▶ **What the task asks**
Each line of the data that includes "Expand" must be copied.

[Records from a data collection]
BEGIN

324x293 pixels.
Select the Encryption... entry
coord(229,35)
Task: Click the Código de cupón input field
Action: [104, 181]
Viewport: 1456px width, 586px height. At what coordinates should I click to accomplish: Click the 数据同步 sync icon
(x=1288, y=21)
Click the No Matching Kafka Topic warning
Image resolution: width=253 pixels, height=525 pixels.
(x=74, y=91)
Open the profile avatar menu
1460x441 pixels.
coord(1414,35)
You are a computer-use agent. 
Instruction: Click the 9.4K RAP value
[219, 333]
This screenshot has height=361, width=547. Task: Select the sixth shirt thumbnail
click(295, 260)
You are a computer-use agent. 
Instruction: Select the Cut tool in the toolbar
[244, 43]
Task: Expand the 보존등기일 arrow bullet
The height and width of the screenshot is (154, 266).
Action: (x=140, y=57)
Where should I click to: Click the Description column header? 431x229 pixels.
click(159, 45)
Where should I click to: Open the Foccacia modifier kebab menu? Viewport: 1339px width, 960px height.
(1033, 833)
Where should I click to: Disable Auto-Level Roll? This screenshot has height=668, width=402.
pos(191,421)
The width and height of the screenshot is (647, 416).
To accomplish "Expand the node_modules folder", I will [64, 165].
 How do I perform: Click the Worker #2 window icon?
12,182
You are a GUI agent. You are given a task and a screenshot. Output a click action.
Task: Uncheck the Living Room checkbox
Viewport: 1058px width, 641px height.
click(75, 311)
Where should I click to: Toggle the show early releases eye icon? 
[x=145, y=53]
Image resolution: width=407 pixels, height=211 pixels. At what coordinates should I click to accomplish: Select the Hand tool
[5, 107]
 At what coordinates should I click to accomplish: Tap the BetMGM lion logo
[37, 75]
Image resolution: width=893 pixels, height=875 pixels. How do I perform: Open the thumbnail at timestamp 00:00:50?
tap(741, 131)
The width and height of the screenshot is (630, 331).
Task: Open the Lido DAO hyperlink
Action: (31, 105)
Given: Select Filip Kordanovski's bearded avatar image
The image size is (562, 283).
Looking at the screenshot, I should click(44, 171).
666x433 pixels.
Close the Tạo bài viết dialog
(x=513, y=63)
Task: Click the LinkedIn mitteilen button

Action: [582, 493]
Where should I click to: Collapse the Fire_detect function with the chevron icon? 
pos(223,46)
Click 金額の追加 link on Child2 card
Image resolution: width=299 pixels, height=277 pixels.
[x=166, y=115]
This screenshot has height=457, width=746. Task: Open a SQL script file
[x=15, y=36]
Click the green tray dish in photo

END

▶ **Completed exercise**
Task: Expand the 보존등기일 arrow bullet
To accomplish "Expand the node_modules folder", I will [64, 165].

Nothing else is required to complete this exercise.